As it turned out, we didn’t air the creepy man/horse story until 11, and it was a “K” instead of a “G.”
That means Ms. Keisha Grant was assigned to deliver that risky bit of news, and that she did, with nary a hint of snark. (Though the Shelton, CT officer we interviewed looked like he was going to burst out laughing.)
I did mention in the previous post that I haven’t “lost it on the air,” as we say, in 20 years. And I did mention it was an obituary. So here’s the story.
February, 1990. I had written and was reading the obit for singer Johnnie Ray, who was huge in the ’50s. Huge. I mentioned that among his hits were “Cry,” and “The Little White Cloud That Cried.” And I noted that his delivery was often quite emotional, with a cry in his voice.

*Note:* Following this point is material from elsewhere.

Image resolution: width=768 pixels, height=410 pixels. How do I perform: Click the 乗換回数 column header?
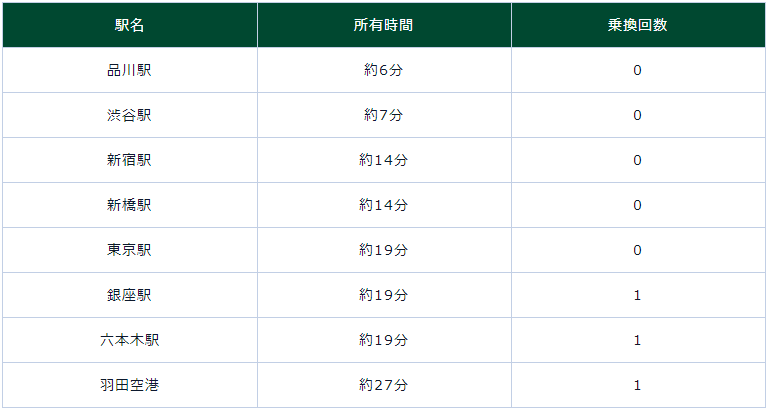click(x=637, y=25)
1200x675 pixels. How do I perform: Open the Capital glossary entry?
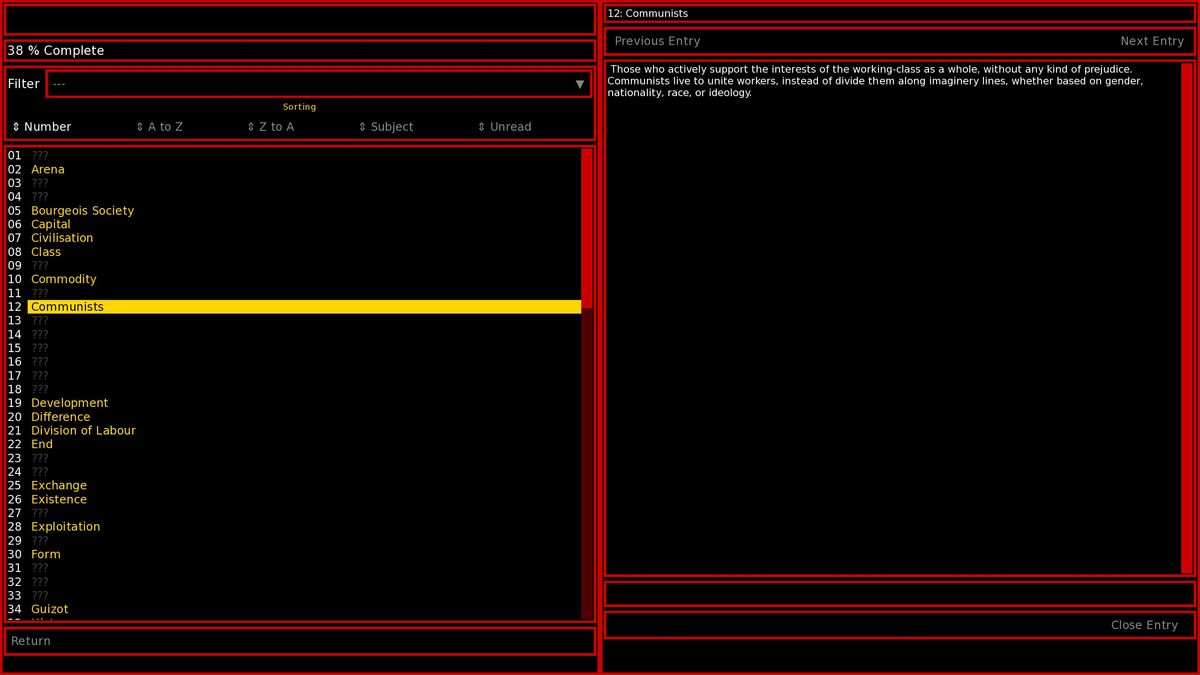[x=51, y=224]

My co-anchor at the time, Ms. Gayle King, had never heard of Johnnie Ray, and found the song titles funny and the description of his singing style even funnier. And she started laughing. Hard. And loud. And uncontrollably.
Laughter is, as you know, contagious. And I distinctly remember sitting there thinking, “This is just great. We’re laughing on the air about a dead man that people of a certain age loved. We are so screwed.” We had to go to a commercial break.
We, of course, offered up a profuse apology when we came back (though we came thisclose to losing it again).
And then there was Johnnie, immortalized in the opening verse of “Come on Eileen” by Dexy’s Midnight Runners.
“Poor old Johnnie Ray
Sounded sad upon the radio, he moved a million hearts in mono.
Our mothers cried and sang along and who’d blame them.”
So Johnnie, this one’s for you. Sorry about that.